Судьба «маленького человека» никого не интересует

Эта случайная встреча состоялась на развилке дорог, ведущих в Сенгилей и Шиловку. На обочине шоссе, уже почти невидимый в надвигающихся сумерках, стоял старый человек и как-то неуверенно, словно заведомо не надеясь на удачу, помахивал полусогнутой ладонью – просил остановиться… Я тормознул.

– Пособи, сынок, – старик махнул рукой в сторону колеи, уходящей в глубь леса. – Не заладилось что-то у меня… застрял.

Древний, обшарпанный мотороллер обреченно замер в осенней луже, не дотянув до тракта метров двести. В кузовке темнел старый, в лоскуты заношенный брезентовый плащ, прикрывавший поклажу. Сено? Нет, из-под плаща торчали сучья – дубовый валежник, подобранный, видимо, на старой лесосеке. Понятно – дровами запасается старик. Но почему так припозднился, с какой стати прикрывать сучки плащиком? Ведь не сахар, не размокнут. Старик как-то странно пожевал губами: «Дак… мне же мимо лесхоза ехать»…

Ясно. Тащит из леса топливо без разрешения. Выходит, ворует. Значит, боится: могут поймать и так «отметить» штрафом, что сподручнее было бы зимовать в нетопленой избе… Думаю, страхи его напрасны и скорее навеяны они воспоминаниями о прежних строгостях. Однако у нас всякое бывает: набрал пенсионер кучу хвороста и поймали его – могут содрать три шкуры. А волокут строевой лес «КамАЗами», валят без всяких билетов вековые сосны – ничего, лишь бы пара ящиков водки была под рукой. Помню, один застройщик рассказывал мне, как он обзавелся лесом: «Подвалил к леснику, выставил пять бутылок. Он их на пеньки поставил и рукой махнул: руби до последнего пузыря вот по этой линии… У «моего» старика пяти бутылок не было – это очевидно. Иначе чего бы ему мучиться сумерками, таясь с бросовыми сучьями, и, съежившись, пробираться мимо лесхоза? А лесхоз этот – я знал – расположен на самом въезде в деревню Тушна, где и возможна встреча с полещиком – так зовут в здешних местах работников лесхозов. Но насколько мне известно, Тушна газифицирована, там немало домов чуть ли не со всеми удобствами. Какая нужда мыкаться старику по лесосекам и собирать сучки?

– Э-хе-хе! – вздохнул старик. – И новые дома, и газ, и вода – это ведь не для нас, стариков. Это все у них.

– У кого это у них?

Записи для поиска описанных объектов
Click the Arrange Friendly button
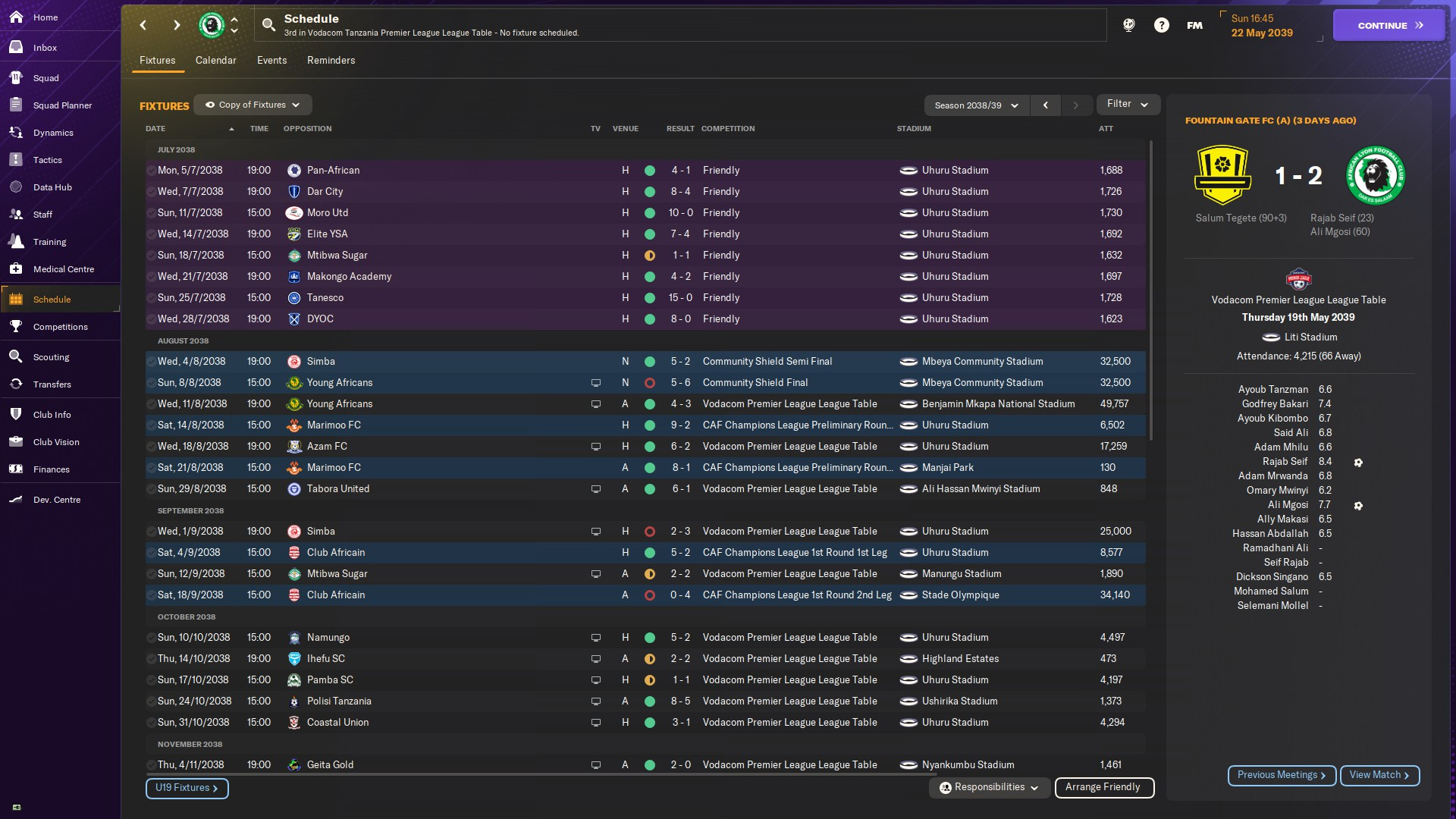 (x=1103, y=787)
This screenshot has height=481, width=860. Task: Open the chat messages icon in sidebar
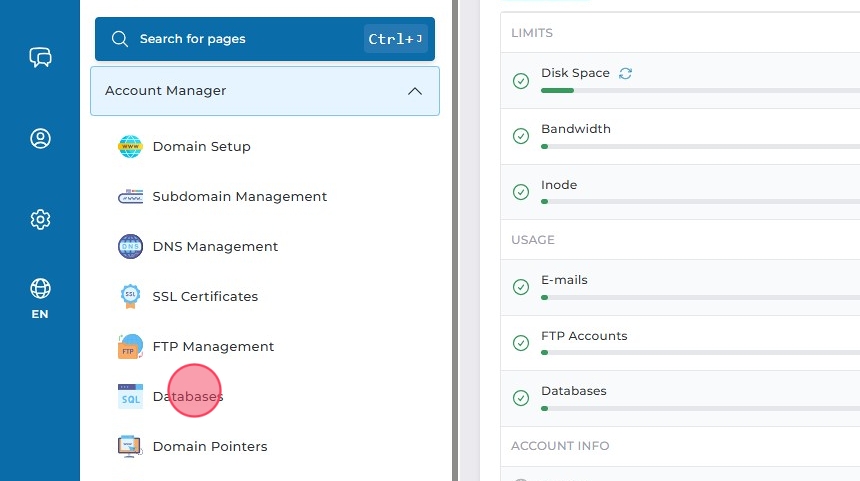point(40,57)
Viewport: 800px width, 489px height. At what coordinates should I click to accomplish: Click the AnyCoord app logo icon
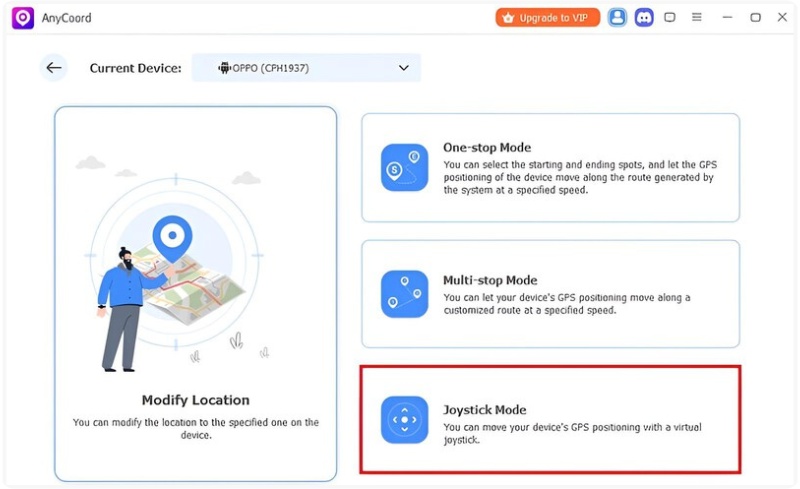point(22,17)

▶ _Поставленная цель A_: Где, согласно показанному отрывку, состоялась случайная встреча рассказчика со стариком?
▶ _Поставленная цель B_: Перепишите ту часть отрывка, которая начинается словами «Эта случайная встреча» и заканчивается словами «у меня… застрял.», заменив в ней «шоссе» на «трассы».

▶ _Решение задачи A_: На развилке дорог, ведущих в Сенгилей и Шиловку.

▶ _Решение задачи B_:
Эта случайная встреча состоялась на развилке дорог, ведущих в Сенгилей и Шиловку. На обочине трассы, уже почти невидимый в надвигающихся сумерках, стоял старый человек и как-то неуверенно, словно заведомо не надеясь на удачу, помахивал полусогнутой ладонью – просил остановиться… Я тормознул.

– Пособи, сынок, – старик махнул рукой в сторону колеи, уходящей в глубь леса. – Не заладилось что-то у меня… застрял.